The rest of the day passed swiftly. Lockwood sent George off to the Archives to research anything to do with the village and its history; he sent Holly to Mullet’s to order fresh salt and iron and arrange for them to be delivered to Waterloo Station. And he himself departed on a couple of errands, about which he was uncharacteristically silent. The results of one of these trips was dramatically revealed the following morning when we arrived at the station and saw a gaunt figure in black waiting on the platform beside the sacks of supplies.
“Hardly recognized you there, Kipps,” George said, “without your swanky jacket and sword. I thought if you took them off, you’d fall apart into separate wriggling pieces.”
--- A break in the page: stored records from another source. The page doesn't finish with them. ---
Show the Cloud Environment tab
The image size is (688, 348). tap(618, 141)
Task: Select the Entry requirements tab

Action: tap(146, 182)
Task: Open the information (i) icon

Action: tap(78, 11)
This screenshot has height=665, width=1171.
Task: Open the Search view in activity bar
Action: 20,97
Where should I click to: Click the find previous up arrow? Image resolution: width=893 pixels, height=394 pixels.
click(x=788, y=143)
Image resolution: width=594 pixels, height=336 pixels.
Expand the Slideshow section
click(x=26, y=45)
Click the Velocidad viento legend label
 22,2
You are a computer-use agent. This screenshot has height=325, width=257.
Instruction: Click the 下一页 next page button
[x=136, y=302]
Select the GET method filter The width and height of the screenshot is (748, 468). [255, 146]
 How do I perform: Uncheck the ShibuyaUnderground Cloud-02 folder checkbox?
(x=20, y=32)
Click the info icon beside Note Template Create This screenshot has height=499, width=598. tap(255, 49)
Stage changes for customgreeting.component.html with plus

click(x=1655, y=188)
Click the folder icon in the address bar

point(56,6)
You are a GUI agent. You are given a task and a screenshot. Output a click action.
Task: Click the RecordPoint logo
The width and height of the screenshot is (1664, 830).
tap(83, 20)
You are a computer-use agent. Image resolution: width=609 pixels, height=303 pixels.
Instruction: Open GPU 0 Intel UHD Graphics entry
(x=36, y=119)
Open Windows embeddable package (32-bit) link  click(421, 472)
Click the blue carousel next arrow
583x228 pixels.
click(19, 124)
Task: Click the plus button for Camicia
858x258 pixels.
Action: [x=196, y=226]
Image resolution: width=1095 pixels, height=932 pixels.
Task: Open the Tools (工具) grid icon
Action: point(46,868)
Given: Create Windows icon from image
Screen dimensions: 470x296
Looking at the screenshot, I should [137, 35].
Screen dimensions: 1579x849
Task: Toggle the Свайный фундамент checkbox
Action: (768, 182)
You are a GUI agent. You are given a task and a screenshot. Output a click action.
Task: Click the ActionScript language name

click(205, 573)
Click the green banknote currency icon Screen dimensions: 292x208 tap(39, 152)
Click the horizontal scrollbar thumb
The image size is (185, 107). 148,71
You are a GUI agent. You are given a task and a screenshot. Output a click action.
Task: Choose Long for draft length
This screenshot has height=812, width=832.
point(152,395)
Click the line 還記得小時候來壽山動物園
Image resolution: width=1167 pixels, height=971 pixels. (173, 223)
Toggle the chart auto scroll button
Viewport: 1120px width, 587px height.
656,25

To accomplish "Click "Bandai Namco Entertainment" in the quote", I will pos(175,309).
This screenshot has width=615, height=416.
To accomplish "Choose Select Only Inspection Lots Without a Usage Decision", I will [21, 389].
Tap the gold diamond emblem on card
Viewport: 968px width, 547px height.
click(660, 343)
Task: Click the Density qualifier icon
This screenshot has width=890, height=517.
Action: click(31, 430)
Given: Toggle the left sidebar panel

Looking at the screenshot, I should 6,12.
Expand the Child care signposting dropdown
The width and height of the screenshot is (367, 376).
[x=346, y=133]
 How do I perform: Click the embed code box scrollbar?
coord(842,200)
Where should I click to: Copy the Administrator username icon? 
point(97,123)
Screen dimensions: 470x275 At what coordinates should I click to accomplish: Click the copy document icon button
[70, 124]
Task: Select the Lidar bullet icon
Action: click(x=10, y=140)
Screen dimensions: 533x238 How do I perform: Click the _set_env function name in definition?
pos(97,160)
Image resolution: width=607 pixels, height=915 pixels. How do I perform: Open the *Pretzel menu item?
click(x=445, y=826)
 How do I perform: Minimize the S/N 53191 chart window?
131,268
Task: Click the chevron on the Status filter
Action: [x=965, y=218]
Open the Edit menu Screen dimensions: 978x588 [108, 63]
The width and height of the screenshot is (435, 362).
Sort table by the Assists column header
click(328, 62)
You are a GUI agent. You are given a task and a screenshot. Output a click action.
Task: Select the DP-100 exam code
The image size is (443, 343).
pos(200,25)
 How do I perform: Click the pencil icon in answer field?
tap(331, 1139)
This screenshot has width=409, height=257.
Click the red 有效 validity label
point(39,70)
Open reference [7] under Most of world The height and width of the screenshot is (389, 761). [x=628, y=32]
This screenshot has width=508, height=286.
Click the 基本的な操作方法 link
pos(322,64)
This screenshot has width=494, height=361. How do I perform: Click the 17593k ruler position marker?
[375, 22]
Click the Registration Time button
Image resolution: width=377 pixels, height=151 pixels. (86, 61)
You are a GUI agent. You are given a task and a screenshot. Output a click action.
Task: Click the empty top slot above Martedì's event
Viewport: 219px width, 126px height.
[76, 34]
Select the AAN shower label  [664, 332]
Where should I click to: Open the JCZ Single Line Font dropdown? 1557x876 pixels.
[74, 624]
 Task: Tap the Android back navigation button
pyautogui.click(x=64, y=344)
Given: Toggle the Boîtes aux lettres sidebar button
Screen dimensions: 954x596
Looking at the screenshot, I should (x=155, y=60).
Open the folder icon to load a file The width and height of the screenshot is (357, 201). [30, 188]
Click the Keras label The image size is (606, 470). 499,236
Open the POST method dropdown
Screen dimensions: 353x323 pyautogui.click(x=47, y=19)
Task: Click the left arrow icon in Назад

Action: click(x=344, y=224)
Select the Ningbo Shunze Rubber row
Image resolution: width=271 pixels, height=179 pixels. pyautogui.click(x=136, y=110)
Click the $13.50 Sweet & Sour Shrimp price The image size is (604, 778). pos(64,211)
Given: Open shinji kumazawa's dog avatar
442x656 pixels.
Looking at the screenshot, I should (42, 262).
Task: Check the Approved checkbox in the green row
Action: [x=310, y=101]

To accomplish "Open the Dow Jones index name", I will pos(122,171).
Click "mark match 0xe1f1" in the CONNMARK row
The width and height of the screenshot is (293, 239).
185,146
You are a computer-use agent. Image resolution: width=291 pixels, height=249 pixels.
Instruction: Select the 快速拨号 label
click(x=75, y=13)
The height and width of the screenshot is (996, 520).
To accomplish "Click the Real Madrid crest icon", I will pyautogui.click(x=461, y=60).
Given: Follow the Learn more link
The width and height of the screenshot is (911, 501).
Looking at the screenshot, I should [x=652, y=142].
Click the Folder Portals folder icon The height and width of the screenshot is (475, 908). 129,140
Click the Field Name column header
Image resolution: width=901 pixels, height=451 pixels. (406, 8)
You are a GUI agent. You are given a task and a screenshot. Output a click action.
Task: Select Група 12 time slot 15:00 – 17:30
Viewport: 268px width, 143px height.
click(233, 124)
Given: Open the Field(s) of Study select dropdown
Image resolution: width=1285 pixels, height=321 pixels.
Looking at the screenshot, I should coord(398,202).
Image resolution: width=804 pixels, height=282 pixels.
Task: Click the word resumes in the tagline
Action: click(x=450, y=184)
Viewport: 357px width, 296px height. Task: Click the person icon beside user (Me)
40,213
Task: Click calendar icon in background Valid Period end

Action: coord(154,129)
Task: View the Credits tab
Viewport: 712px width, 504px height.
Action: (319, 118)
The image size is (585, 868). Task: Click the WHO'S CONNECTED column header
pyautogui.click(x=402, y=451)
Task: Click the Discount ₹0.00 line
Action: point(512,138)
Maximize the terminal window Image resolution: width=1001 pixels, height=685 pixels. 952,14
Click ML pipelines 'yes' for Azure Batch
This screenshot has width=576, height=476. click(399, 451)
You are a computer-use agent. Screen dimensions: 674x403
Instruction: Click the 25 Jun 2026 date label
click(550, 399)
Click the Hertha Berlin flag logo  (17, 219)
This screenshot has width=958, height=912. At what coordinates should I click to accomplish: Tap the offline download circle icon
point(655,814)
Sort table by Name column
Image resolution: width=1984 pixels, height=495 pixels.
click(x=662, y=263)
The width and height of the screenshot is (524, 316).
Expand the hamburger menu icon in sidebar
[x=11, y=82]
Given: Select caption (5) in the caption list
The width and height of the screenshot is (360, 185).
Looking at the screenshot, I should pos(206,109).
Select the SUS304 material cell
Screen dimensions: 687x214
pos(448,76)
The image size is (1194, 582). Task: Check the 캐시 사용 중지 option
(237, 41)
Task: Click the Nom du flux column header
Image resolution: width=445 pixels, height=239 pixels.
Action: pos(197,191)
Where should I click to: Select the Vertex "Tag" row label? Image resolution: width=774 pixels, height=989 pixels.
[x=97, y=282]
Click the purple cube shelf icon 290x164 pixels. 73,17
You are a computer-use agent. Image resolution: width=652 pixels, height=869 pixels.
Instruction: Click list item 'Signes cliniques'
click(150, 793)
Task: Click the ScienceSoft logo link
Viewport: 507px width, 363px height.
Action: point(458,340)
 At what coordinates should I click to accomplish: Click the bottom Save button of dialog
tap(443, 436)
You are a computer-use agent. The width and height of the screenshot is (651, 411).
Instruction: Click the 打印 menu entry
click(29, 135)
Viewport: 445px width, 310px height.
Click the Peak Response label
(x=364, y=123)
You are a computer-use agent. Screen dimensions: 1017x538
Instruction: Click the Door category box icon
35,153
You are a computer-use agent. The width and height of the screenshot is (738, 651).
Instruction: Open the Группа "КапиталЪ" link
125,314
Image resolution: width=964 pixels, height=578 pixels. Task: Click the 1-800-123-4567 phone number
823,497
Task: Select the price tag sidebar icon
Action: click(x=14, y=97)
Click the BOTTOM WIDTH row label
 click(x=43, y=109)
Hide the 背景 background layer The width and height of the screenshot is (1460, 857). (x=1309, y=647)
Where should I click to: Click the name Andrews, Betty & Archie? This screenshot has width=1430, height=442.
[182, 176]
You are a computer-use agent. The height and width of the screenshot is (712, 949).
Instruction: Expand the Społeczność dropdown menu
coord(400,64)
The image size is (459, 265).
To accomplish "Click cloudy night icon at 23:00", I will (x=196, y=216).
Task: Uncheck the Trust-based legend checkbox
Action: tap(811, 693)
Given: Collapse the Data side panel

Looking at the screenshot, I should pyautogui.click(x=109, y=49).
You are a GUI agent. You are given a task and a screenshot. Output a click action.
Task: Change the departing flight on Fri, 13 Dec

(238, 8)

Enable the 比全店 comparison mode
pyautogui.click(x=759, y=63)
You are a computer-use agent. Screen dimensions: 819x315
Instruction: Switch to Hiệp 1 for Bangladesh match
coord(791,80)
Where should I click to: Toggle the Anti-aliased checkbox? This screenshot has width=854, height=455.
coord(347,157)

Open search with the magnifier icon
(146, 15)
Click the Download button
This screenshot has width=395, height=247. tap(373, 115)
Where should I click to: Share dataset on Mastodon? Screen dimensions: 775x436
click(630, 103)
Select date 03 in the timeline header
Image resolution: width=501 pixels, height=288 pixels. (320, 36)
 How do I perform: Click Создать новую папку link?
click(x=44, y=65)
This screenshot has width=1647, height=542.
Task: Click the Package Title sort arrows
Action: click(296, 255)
It was true that Kipps looked different. Perhaps more than any other operative, he had been defined by his connection to the Fittes Agency. His jeweled rapier, the unnecessary tightness of his trousers, the cocksure spring in his step—everything had always trumpeted his excessive pride in being a member of the organization. Today he wore black jeans, a turtleneck, and a black zip-up jacket. Perhaps his jeans were a trifle tight, his boots a trifle pointy, but it was fairly sensible attire, assembled almost without vanity. Fortunately he hadn’t entirely changed. He still possessed his air of ineffable gloom.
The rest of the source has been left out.